:: EXERCISE ::
All of the data should be reproduced word for word, though its pictures must be omitted.

Dataset entries
• • • • • • •

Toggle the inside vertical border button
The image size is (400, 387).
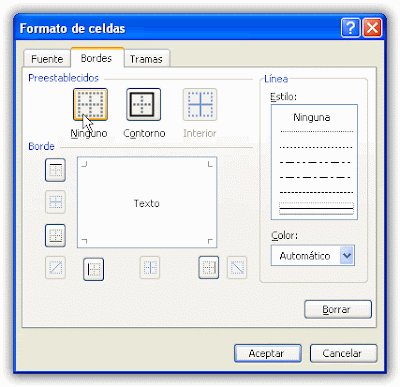[150, 267]
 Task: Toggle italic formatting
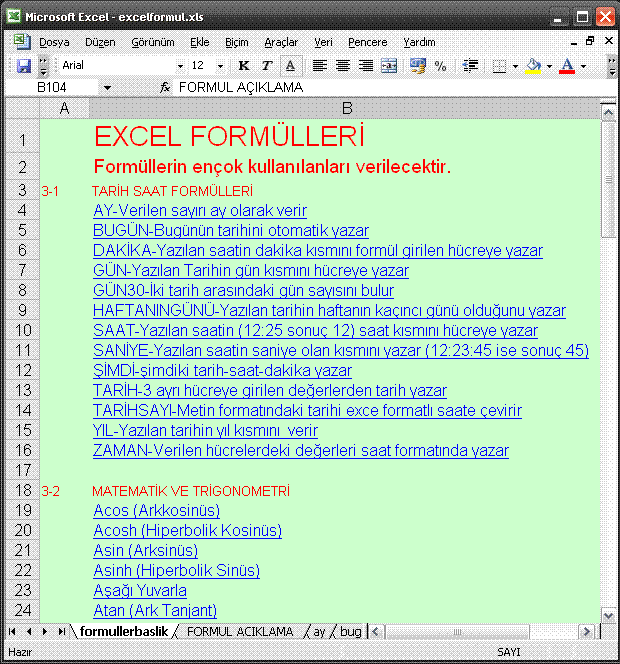[266, 66]
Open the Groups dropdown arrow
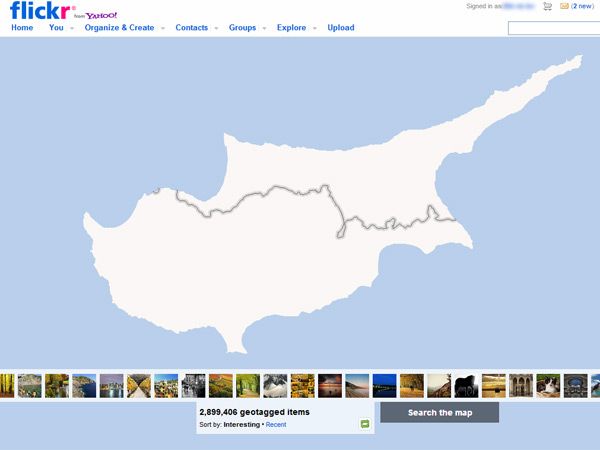This screenshot has width=600, height=450. (x=264, y=28)
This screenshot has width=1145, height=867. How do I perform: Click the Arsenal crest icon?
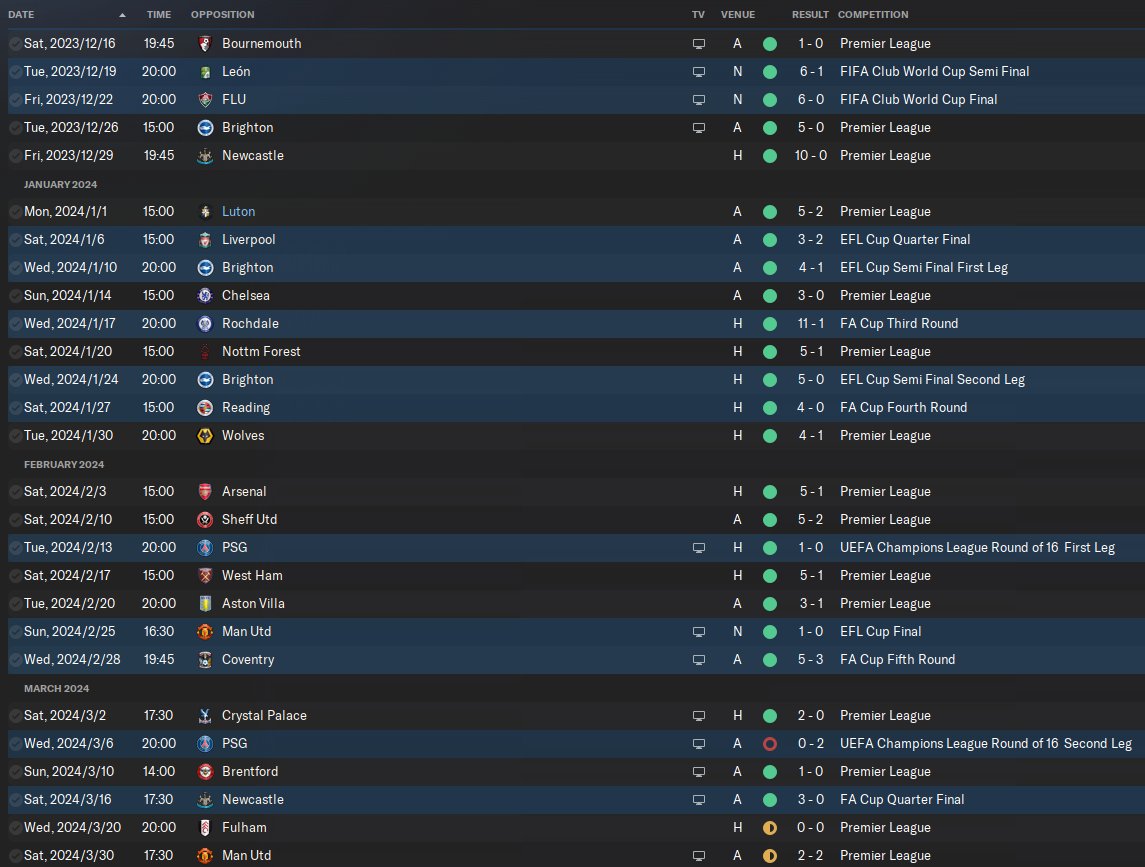pyautogui.click(x=205, y=492)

• • • • • • •

:: ANSWER SECTION ::
Toggle the inside vertical border button
The image size is (400, 387).
[150, 267]
 Task: Toggle italic formatting
[266, 66]
Open the Groups dropdown arrow
This screenshot has width=600, height=450. (x=264, y=28)
This screenshot has width=1145, height=867. How do I perform: Click the Arsenal crest icon?
pyautogui.click(x=205, y=492)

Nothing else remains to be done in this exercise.